D CREATE TABLE search AS SELECT f.fsq_place_id AS id, f.name AS name, f.address AS address FROM read_parquet('/usr/local/data/foursquare/parquet/*.parquet') f, read_csv('us-85688637-85922583.csv') w WHERE f.fsq_place_id = w."external:id";
D PRAGMA create_fts_index('search', 'id', 'name', 'address');
D SELECT fts_main_search.match_bm25(id, 'volcano') AS score, id, name, address FROM search WHERE score IS NOT NULL ORDER BY score DESC;
┌────────────────────┬──────────────────────────┬────────────────────────┬──────────────────┐
│ score │ id │ name │ address │
│ double │ varchar │ varchar │ varchar │
├────────────────────┼──────────────────────────┼────────────────────────┼──────────────────┤
│ 5.660612435591871 │ 6355aa5ec60fa245371ed2da │ Volcano Kimchi │ │
│ 5.660612435591871 │ 604d00622944e85926467694 │ Volcano Kimchi │ │
│ 4.5301393234755425 │ 66f87e8a4ccc8b122de9ecd5 │ Volcano Kimchi │ 1074 Illinois St │
│ 4.11885399466349 │ 49f2b815f964a520626a1fe3 │ Volcano Curry of Japan │ 5454 Geary Blvd │
└────────────────────┴──────────────────────────┴────────────────────────┴──────────────────┘
D EXPORT DATABASE '/usr/local/data/sf-search' (FORMAT PARQUET);
Exit DuckDb and examine the newly created database folder:
$> du -h /usr/local/data/sf-search/
13M /usr/local/data/sf-search/
Start DuckDB again, import the database and perform another query:
$> duckdb
v1.1.3 19864453f7
Enter ".help" for usage hints.
Connected to a transient in-memory database.

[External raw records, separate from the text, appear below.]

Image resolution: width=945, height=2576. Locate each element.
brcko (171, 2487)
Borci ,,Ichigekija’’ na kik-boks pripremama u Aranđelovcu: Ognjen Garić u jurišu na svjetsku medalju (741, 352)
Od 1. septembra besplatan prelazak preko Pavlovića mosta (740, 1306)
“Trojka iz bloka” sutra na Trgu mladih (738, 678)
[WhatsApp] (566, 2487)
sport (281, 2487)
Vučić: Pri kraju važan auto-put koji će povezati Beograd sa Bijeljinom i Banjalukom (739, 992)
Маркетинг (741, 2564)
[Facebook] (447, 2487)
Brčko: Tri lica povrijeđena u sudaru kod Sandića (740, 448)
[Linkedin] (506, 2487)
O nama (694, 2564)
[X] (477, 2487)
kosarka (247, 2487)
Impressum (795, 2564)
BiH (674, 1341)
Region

Use ".open FILENAME" to reopen on a persistent database.
D IMPORT DATABASE '/usr/local/data/sf-search';
D SELECT fts_main_search.match_bm25(id, 'volcano') AS score, id, name, address FROM search WHERE score IS NOT NULL ORDER BY score DESC;
┌────────────────────┬──────────────────────────┬────────────────────────┬──────────────────┐
│ score │ id │ name │ address │
│ double │ varchar │ varchar │ varchar │
├────────────────────┼──────────────────────────┼────────────────────────┼──────────────────┤
│ 5.660612435591871 │ 6355aa5ec60fa245371ed2da │ Volcano Kimchi │ │
│ 5.660612435591871 │ 604d00622944e85926467694 │ Volcano Kimchi │ │
│ 4.5301393234755425 │ 66f87e8a4ccc8b122de9ecd5 │ Volcano Kimchi │ 1074 Illinois St │
│ 4.11885399466349 │ 49f2b815f964a520626a1fe3 │ Volcano Curry of Japan │ 5454 Geary Blvd │
└────────────────────┴──────────────────────────┴────────────────────────┴──────────────────┘
It does not appear to be possible to copy the search
table AND the FTS index to a single standalone Parquet file to be queried using the read_parquet(...)
syntax. Or if it is, I haven't figured out the syntax and I would welcome suggestions and pointers. It is possible to export just the (search) table and rebuild the index, in memory, at runtime.